View the main Undoing Adoption page
Identicide names the institutional destruction of natal identity. It should be read together with the other critical texts in the same line:
On this page
- What identicide is
- Why it was necessary to name it
- Natal identity, filiation and truth of origin
- Adoption as the setting of identicide
- Manifestations of identicide
- Identicide as structural violence
- Documents, records and legal fiction
- Memory, genealogy and restitution
- A concept to expand the language of human rights
- Key concepts
- Structure of the text
- Publication, versions and records
- Access to the publication
- Recommended citation
What identicide is
Identicide designates the process by which a person is stripped of their natal identity — their genealogy, name, lineage and truth of origin — and replaced with a fabricated identity.
Unlike physical disappearance, identicide acts upon symbolic existence. It does not kill the body, but it destroys the person’s biographical coherence: the continuity between origin, memory, filiation and identity.

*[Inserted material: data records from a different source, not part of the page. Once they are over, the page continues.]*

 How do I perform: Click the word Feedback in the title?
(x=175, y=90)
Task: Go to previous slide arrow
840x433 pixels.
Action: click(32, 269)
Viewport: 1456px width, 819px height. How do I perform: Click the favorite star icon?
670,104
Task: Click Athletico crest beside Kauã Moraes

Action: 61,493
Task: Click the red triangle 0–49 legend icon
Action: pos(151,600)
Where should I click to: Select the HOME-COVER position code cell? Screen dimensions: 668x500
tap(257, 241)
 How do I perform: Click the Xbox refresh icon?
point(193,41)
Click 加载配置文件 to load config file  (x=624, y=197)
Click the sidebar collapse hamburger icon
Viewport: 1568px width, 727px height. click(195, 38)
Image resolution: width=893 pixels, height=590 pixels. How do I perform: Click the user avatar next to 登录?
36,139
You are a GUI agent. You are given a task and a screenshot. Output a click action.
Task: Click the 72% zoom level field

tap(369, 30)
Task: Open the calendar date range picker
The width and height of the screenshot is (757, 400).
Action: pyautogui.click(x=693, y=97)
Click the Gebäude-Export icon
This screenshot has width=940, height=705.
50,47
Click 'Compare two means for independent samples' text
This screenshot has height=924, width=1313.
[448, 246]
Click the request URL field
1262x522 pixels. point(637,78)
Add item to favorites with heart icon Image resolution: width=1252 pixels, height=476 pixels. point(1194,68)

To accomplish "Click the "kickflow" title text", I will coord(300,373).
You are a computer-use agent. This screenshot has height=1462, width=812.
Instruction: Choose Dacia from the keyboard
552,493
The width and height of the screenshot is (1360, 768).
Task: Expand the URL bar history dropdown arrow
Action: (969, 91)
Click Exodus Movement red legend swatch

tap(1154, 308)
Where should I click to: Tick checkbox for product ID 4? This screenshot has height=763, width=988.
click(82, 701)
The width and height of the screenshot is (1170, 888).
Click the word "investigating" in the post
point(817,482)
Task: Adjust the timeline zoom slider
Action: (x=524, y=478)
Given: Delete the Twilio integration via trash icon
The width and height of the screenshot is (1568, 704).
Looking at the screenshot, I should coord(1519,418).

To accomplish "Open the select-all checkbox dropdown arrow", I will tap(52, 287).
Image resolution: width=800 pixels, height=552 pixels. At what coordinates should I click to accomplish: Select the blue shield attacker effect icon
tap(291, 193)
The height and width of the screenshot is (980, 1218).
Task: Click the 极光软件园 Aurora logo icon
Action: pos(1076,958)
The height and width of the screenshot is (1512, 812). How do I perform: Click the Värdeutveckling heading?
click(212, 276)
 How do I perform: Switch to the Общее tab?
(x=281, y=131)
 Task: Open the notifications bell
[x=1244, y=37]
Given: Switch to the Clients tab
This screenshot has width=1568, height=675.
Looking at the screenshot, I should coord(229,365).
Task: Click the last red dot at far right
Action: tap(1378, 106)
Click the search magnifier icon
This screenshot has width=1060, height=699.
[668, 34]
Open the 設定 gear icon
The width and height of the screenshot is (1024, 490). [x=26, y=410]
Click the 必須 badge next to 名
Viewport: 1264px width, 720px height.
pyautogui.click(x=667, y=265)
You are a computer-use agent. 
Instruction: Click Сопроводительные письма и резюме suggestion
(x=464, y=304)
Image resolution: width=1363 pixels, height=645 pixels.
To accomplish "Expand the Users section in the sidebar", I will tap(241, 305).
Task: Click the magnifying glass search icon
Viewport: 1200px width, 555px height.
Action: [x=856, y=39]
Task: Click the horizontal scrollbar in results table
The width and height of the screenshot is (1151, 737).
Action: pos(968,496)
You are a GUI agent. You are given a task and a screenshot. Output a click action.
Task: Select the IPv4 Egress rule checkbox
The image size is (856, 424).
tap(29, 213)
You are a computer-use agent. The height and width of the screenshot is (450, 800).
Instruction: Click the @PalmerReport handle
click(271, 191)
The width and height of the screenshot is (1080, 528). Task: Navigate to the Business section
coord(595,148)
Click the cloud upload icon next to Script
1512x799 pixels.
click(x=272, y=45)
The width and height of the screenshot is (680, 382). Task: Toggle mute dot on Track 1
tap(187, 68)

In the context of adoption, identicide occurs when the truth of origin is suppressed, substituted or falsified through legal, religious, family, registry or social mechanisms.
Why it was necessary to name it
The term identicide arises from a necessity: to name a violence that existed but had no word. For decades, modern adoption and other institutional forms of identity substitution have presented themselves through discourses of protection, charity or love.
Yet beneath those discourses, a systematic operation of destruction was taking place: the erasure of origin. Naming that violence is not a rhetorical gesture, but a political act.
Giving it a name makes it possible to break the consensus that turns falsehood into law, falsification into kinship and dispossession into virtue.
Identicide is not merely a new word. It is a conceptual tool for stating that identity is not a psychological ornament, but an ontological right.
Natal identity, filiation and truth of origin
Natal identity is rooted in genealogy, name, filiation, origin and biological truth. It is not reducible to an administrative datum or a subjective preference.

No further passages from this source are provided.